Hope Island was a much smaller story than I was expecting, in the sense that it was really the story of one family, and one woman in particular. Where Snakeskins had crafted a whole different world, this time Major focuses on a more personal level, as we see what happens when someone's world ends.
Nina Scaife has left her home and her all consuming job in the UK to travel to the US, visiting the parents of her partner Rob for the first time. Whilst she's never been to the remote Hope Island herself, her daughter Laurie has visited before, and Nina's hoping that her love of the island and her grandparents will make the news she has to break easier on them both. She plans to tell her teenage daughter, and Rob's parents, that Rob has walked out on them, leaving them for another woman that he's been seeing for years secretly.

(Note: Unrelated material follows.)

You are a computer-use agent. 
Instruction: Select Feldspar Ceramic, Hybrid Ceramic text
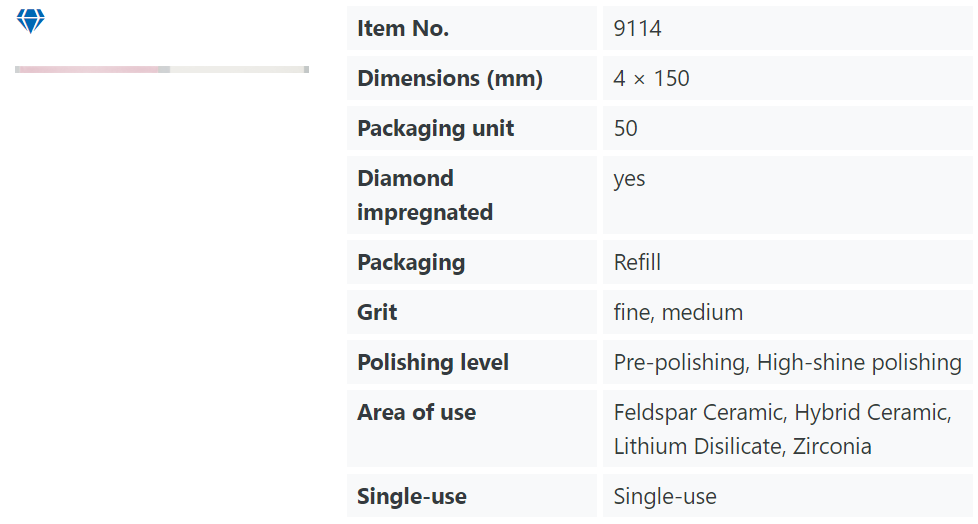(x=782, y=412)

We spend a good while with Nina as she struggles to find the right time to break this news. We see how much Rob leaving her has shaken a woman who seems to normally be a very strong and confident person. She's doubting herself, she' hurting. Add to that the fact that she's never really got on with her in-laws, and the fact that the island is remote and filled with strange people, it's a wonder Nina holds herself together so well.

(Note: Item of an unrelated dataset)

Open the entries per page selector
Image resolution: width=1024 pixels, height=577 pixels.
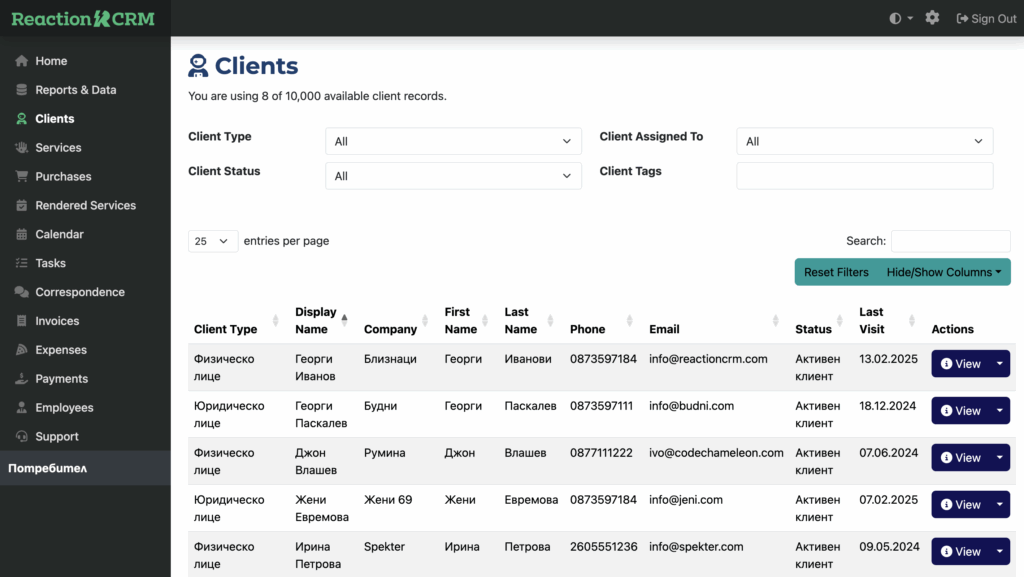(213, 241)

Her whole life has been turned upside down, and she's having to face the possibility that she might not have been the best mother she could have, having put her career before her family for so many years. She's close to breaking.

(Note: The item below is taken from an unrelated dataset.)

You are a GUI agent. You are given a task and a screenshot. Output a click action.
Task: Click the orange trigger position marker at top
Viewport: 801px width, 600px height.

I really enjoyed the switch from such a large scale story in Major's last book to this incredibly personal story, and so much of the first half of the book is given over to seeing Nina's reactions to these recent changes. She begins to lose herself a little, and it's a little like watching someone slip closer and closer to madness as you begin to realise she might be having something of an emotional breakdown.
Dotted throughout these early parts of the novel, however, are hints that something strange, and even sinister, might be happening on Hope Island. The children are weird. I don't just mean that they're into odd things or anything like that, you want to think Midwich Cuckoos type weird.
Whilst I did enjoy the personal drama that was happening in Hope Island that wasn't the thing I turned up for, I wanted the creepy horror that the blurb described. And whilst the book did get very creepy towards the end I couldn't help but feel that maybe we should have had some more stuff happen before to tease it out a little. Other than the kids acting very quite and a little off there wasn't much to remind me that this was supposed to be something of a horror, to the point where when things did become overtly horror I was almost taken by surprise as I was just reading a very real story about a woman whose relationship had just ended.
By the time things really started to happen we'd spent so long with Nina and her slipping emotions that there were a few things that happened where I was expecting it to be some kind of dream or hallucination. For some of these moments it was the case, but there was one particularly long and important sequence where I kept expecting Nina to wake up, so was thrown when she didn't. These kinds of feelings were exacerbated towards the end where the narrative kept flicking between the rel world and some kind of dreamscape.
I imagine this sense of confusion and paranoia were intentional on Major's part, to really put us in Nina's shoes, where you could never quite be sure if what was happening was real or not. It added to the sense of unease that permeated the book, but it also meant that I had to find myself concentrating hard on the narrative to keep track of things in my head; which did sadly take away a little of the enjoyment for me.
Overall, however, the book was very good, and Major was able to craft a slowly unfolding, creepy story that never gave you a moment to relax or feel at ease. The 'thing' that is behind the events (I won't really describe it in any way as to avoid spoiler) was something that I'd genuinely not seen before. It felt new and unique, something that almost couldn't work in any other format other than a written story. I was hugely impressed with the strange direction the book took towards the end, and how suddenly some of the weird little moments from earlier in the book all clicked into place and made perfect sense.
Hope Island subverted my expectations not only from the description, but also from what I was expecting based on Tim Major's other work. He's proven that he can craft a layered and intriguing personal story that will test the mind and push readers into bold new directions. A slow building and strange horror that's sure to stick out from the crowd.